Wakil Menteri Pertanian Sudaryono mengatakan pemerintah saat ini tengah menjajaki sejumlah kerja sama ekspor dengan negara-negara yang membutuhkan pasokan beras dari Indonesia. Negara tujuan yang disebut antara lain Malaysia, Papua Nugini, Timor Leste, hingga Aljazair.
Menurut Sudaryono, kebutuhan beras dari negara-negara tersebut mulai meningkat di tengah kondisi pangan global yang masih menghadapi tekanan akibat perubahan iklim, gangguan rantai pasok, dan konflik geopolitik di sejumlah kawasan dunia. Indonesia dinilai memiliki peluang untuk mengambil peran sebagai salah satu negara pemasok beras di kawasan.
“Ada sekitar 500 ribu ton yang kita cadangkan untuk kebutuhan ekspor. Ada Malaysia, kemudian Papua New Guinea, terus ada juga Timor Leste, termasuk Aljazair juga,” kata Sudaryono di kompleks parlemen DPR RI, Senayan, Jakarta Pusat, Selasa (19/5).

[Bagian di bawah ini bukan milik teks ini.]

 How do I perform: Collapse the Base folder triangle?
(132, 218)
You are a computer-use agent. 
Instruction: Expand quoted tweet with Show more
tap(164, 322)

Selain negara-negara tersebut, pemerintah juga mulai membidik pasar Timur Tengah, terutama untuk memenuhi kebutuhan konsumsi beras jamaah haji dan umrah. Menurut Sudaryono, peluang pasar di kawasan tersebut cukup besar karena jutaan jamaah dari berbagai negara datang setiap tahun ke Arab Saudi untuk menjalankan ibadah.
Ia mengatakan Indonesia sebelumnya sudah mengirimkan bantuan dan pasokan beras ke sejumlah negara di kawasan Timur Tengah. Salah satunya sekitar 10 ribu ton beras yang dikirim ke Palestina serta sekitar 2 ribu ton beras ke Arab Saudi.
Pemerintah berharap ke depan beras asal Indonesia tidak hanya dikonsumsi oleh jamaah asal Indonesia selama musim haji dan umrah, tetapi juga digunakan oleh jamaah dari negara lain. Hal itu dinilai bisa membuka pasar ekspor baru yang lebih luas bagi produk pangan nasional.
“Ke depan kita berharap bukan hanya orang Indonesia yang mengonsumsi beras selama musim haji dan umrah, tapi juga negara lain yang melaksanakan umrah dan haji mengonsumsi beras dari Indonesia,” ujarnya.